> _Material for the task_
------------------------------------------------------------
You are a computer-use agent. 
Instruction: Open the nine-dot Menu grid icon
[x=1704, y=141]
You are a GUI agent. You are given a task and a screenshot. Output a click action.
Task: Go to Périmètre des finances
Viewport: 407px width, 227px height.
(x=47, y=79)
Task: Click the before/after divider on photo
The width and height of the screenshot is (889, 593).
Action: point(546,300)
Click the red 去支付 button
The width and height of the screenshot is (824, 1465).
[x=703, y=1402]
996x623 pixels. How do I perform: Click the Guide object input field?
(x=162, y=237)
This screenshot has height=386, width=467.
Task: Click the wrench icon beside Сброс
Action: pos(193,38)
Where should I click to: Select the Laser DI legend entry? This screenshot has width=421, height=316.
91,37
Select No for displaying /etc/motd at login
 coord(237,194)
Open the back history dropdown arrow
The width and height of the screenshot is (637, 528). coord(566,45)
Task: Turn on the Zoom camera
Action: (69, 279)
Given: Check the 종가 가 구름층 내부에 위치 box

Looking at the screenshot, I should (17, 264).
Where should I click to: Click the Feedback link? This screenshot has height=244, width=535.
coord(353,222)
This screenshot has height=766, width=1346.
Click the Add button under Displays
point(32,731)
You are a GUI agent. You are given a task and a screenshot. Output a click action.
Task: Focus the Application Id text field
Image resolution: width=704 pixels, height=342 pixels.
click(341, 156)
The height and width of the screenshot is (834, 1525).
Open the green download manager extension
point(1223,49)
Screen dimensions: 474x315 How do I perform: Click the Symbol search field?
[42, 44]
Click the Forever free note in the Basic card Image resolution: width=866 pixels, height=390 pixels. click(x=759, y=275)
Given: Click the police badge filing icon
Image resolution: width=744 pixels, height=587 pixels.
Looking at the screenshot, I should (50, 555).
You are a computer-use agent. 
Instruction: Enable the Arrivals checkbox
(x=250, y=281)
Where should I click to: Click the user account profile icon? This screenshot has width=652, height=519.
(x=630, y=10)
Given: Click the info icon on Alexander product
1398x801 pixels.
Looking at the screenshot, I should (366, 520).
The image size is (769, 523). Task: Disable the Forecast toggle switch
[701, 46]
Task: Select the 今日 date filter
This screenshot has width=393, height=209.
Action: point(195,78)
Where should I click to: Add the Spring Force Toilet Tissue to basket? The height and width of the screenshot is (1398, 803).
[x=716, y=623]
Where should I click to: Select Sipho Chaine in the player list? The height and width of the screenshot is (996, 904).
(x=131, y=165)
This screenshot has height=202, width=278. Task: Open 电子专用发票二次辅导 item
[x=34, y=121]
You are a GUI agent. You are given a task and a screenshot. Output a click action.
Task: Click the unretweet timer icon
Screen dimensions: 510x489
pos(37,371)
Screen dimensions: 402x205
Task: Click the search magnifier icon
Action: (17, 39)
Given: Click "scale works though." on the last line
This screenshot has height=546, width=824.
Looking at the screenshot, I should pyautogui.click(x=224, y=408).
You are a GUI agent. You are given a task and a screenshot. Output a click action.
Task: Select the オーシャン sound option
------------------------------------------------------------
> _Exercise task_
Please tally the lines in the entries above that contain the word "perform" and reply with the number alone.

> _Completed task_
2